Instructions for the task - In the text on clinic-based surgery for hidradenitis suppurativa, what percentage of patients said post-surgical pain is less than the pain of an HS flare?

Text section -
++++

Dr. Sayed presented information about clinic-based surgical procedures for patients with hidradenitis suppurativa (HS).
First, Dr. Sayed discussed the role of dermatologists in providing surgical care for HS. HS medications can be used to treat inflammation, but the physical wounds and skin changes remain. Surgery may be a good option for patients who do not improve with medications or for recurring wounds in the same location.
Dermatologists are skilled skin surgeons and can apply their expertise to HS wounds. Clinic-based surgery provides surgical treatment that is more accessible for many patients. Dr. Sayed began performing surgical procedures at the request of patients who were ineligible for general surgery due to comorbidities. Staging procedures can expand what is treated in the clinic. Wound size, anesthesia dosing requirements, and a patient’s tolerance for local anesthesia may limit clinic-based surgical treatment. Patients who prefer general anesthesia can be referred to general or plastic surgery.
Second, Dr. Sayed described deroofing and excisional procedures. Before surgery, he marks the lesion based on palpation and confirms the location with the patient. He uses a fistula probe to identify areas of diseased tissue, which is mostly contained within the dermis. Wounds may ooze, but larger blood vessels should not be involved. Dr. Sayed emphasized the importance of continuing to probe the edges of an open wound to find all areas of disease. Diseased tissue that is not removed during surgery may cause recurrence and require additional procedures.
Post-surgical wounds often do not require sutures, especially larger wounds and wounds that extend over a joint. If patients strongly prefer sutured closures they may need to restrict physical activity longer. For high-tension wounds, Dr. Sayed places approximating sutures in the subcutaneous fat to take tension off the dermis prior to placing dermal and superficial sutures.
Finally, Dr. Sayed shared the experience of HS patients treated with surgery. When asked to compare the pain of a typical HS flare to post-surgical pain, 70% of patients reported that post-surgical pain is less than that of an HS flare. Because HS is characterized by chronic, non-healing wounds, creating a surgical wound that heals after a finite amount of time feels like success for patients. Dr. Sayed encouraged dermatologists to consider clinic-based surgery for their HS patients. There is a growing number of HS specialty clinics that can help.

++++

Data provided -
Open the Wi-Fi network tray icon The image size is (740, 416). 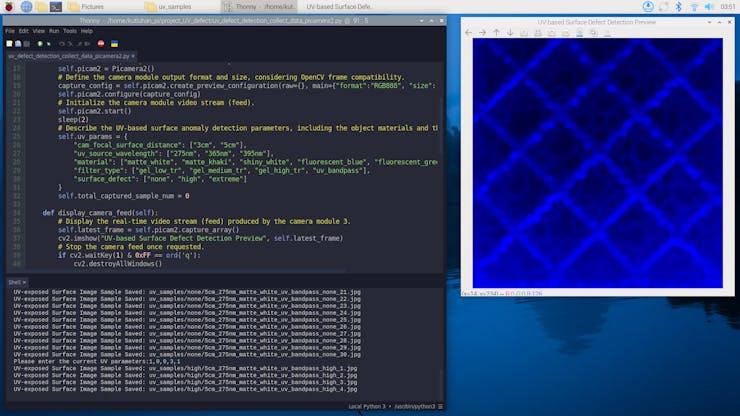pos(694,7)
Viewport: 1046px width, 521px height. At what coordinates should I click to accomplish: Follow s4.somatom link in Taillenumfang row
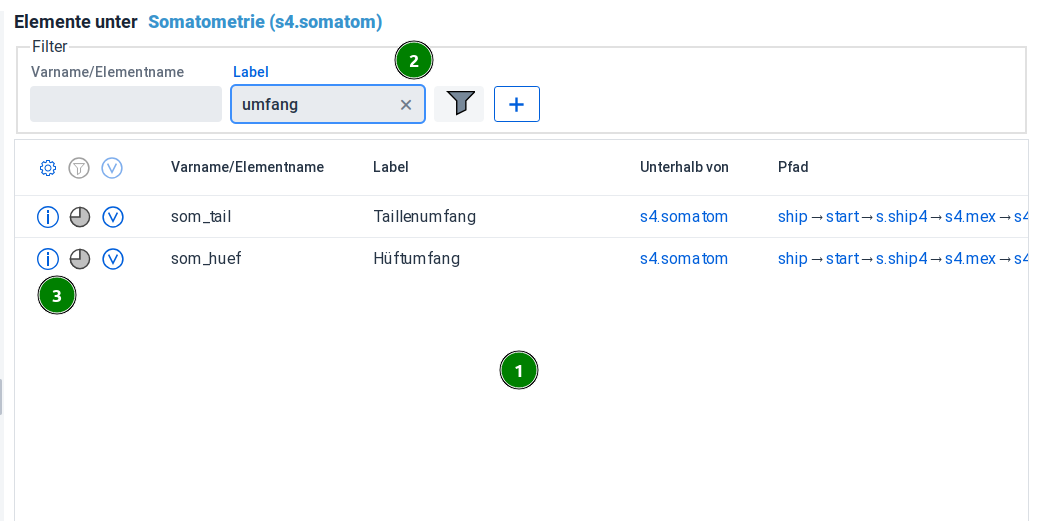684,216
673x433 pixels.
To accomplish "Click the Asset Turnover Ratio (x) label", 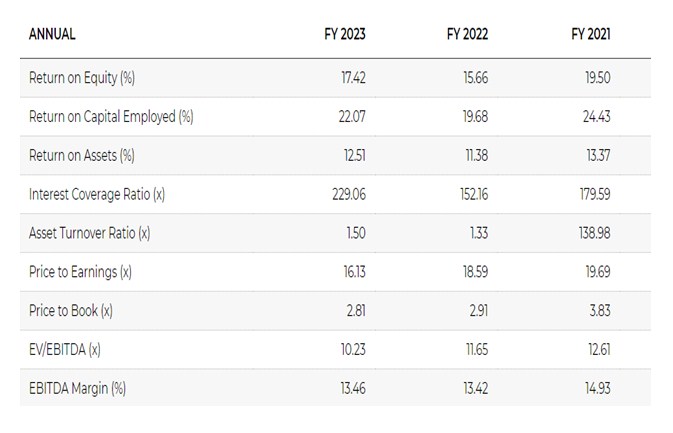I will [x=89, y=233].
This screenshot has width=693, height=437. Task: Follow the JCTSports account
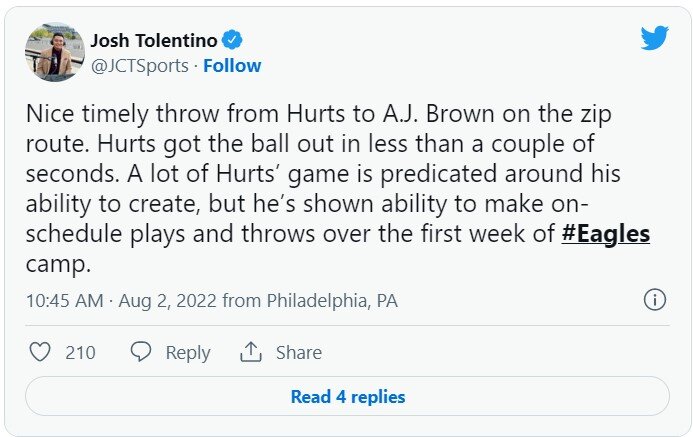(x=232, y=66)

++++

Response to this exercise - 70%